Most cancer drugs were discovered by randomly screening thousands of chemicals to see if any kill cancer cells. But STI-571 was designed specifically to inhibit certain kinase enzymes, including the one produced by the Bcr-Abl oncogene, which fuels cancer cell growth in chronic myeloid leukemia (CML). Almost all patients treated in the early stages of CML respond to the drug, and some have been in remission for more than 2 years. But the drug has been less effective in patients who are in an advanced phase of the disease. These individuals sometimes go into remission on the drug--which almost never happens with older treatments--but 80% relapse in less than a year.
To pin down the mechanism for that resistance, Charles Sawyers of the University of California, Los Angeles, and his colleagues first assayed the level of Bcr-Abl kinase activity in tumor cells from 11 patients who had relapsed. They detected high levels in all the cells--an unexpected finding, because such cells are genetically unstable and might have counteracted the drug via some other change. In six patients, the cause turned out to be a point mutation that altered the Bcr-Abl enzyme, allowing it to evade the drug while still retaining the kinase activity that drives tumor cell growth. In three others, extra copies of the gene overwhelmed the drug by producing more enzyme than it could handle.

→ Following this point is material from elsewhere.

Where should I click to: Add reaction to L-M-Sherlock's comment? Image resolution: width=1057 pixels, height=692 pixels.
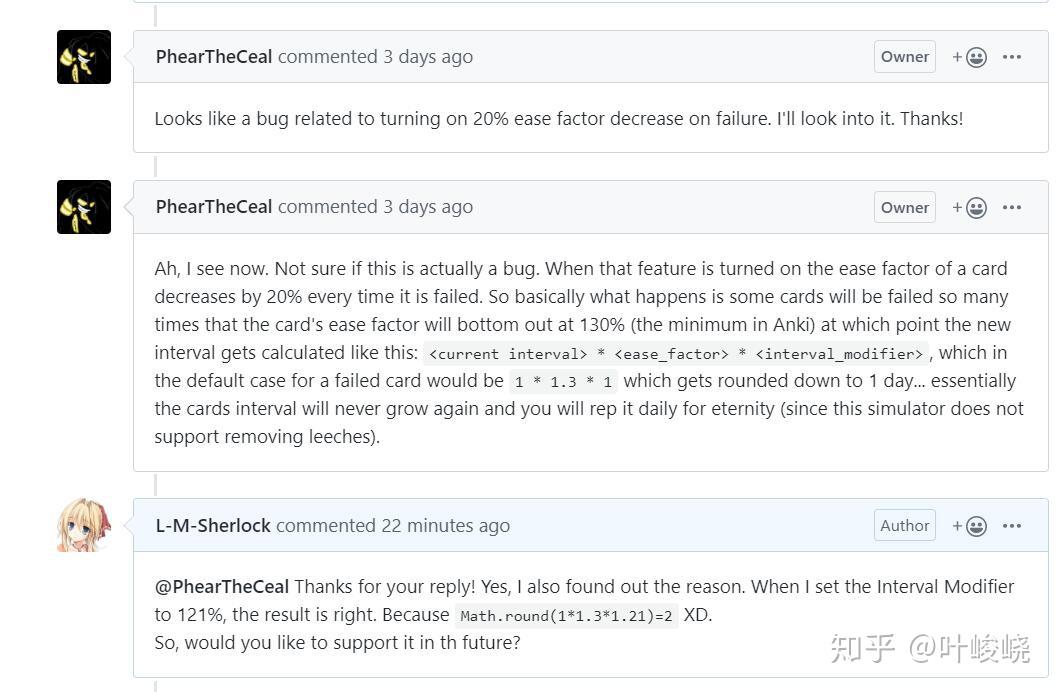970,526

The fact that changes in the target enzyme are responsible for drug resistance is encouraging, says Brian Druker of Oregon Health Sciences University in Portland, because it means that targeting the Bcr-Abl kinase or the proteins it interacts with is still a promising strategy for combating the cancer. Possibilities for future treatments include designing additional kinase inhibitors that would be given along with STI-571, because the enzyme should be less able to become resistant to all the drugs at once.